The program is for children from birth to school age and is held every Thursday at 10 a.m. throughout the school year, except holidays. Youngsters and their parents or guardians can come and read stories to program participants, participate in crafts projects and provide general stimulation of the children’s interest in reading.
“It’s for kids of all ages, but it’s geared to those that are pre-school aged,” Lassiter explained.
More than a book
Apul other September offering is a month-long reading program for adults that is more than just a book club. Participants will meet each Wednesday at 10 a.m.
“All during the month, we’ll give them a book to read, and they can pass it around,” Lassiter explained. “We’ll have programs for the first three weeks, and on the last Wednesday of the month, we’ll have a book discussion.”
The initial meeting (Sept. 5) will feature Sarah Bliss Wright of the Alabama Humanities Foundation, who will discuss the Mt.

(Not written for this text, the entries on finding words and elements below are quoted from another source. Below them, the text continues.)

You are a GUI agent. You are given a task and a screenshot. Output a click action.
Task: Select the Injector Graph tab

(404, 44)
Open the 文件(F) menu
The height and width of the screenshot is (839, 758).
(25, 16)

Ida Quilt Project.
The presentation includes the history behind the making of the quilts by two groups of rural Alabama women who were “connected by land but separated by three centuries,” as well as a look at the histories of the Mallory and Welch families and at the humorous side of the effort by busy 21st Century women who created the second quilt.
The September 12 program will feature a presentation on Perdido Vineyards, which since 1972 has produced grapes for a winery in Pensacola, and the September 19 meeting will feature Mallorie Beachy, who will present a class on succulents, plants that feature some parts that are thicker and fleshier than normal plants to retain water in arid climates or soil.
The club’s final session, September 26, will be reserved for discussion of the chosen book, Eleanor Oliphant is Completely Fine, by Gail Honeyman.
“I think it will be fun,” Lassiter said. “I’ve tried to mix it up, not do the same things as we’ve done in the past.”